Directive: Rewrite the rows from the start through the line containing "point(144,111)", replacing "underlined" with "highlighted" and keeping everything else the same.

A block of data:
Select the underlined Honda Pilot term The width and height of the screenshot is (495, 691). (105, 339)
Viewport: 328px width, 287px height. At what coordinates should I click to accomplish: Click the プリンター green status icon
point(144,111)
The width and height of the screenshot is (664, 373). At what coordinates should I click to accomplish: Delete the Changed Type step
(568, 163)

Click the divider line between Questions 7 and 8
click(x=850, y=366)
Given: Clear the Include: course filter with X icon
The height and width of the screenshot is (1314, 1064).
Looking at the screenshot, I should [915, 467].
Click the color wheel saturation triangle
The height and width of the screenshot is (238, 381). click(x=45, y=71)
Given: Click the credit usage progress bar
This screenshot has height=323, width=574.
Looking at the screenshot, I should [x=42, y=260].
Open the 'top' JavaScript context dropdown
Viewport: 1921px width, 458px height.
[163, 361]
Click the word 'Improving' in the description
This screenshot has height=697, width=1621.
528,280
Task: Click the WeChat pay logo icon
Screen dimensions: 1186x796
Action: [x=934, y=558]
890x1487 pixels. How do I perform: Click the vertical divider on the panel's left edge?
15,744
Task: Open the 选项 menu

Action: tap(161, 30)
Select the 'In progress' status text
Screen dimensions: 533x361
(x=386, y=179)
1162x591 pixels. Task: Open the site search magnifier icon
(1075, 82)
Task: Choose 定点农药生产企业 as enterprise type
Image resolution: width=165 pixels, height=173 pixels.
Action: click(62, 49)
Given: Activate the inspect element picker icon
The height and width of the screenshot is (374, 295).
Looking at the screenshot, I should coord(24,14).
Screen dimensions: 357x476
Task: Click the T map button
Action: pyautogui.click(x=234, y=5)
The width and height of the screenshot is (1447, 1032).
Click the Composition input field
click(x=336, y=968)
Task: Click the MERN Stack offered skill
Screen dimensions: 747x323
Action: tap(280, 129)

Exercise response:
Select the highlighted Honda Pilot term The width and height of the screenshot is (495, 691). (105, 339)
Viewport: 328px width, 287px height. At what coordinates should I click to accomplish: Click the プリンター green status icon
point(144,111)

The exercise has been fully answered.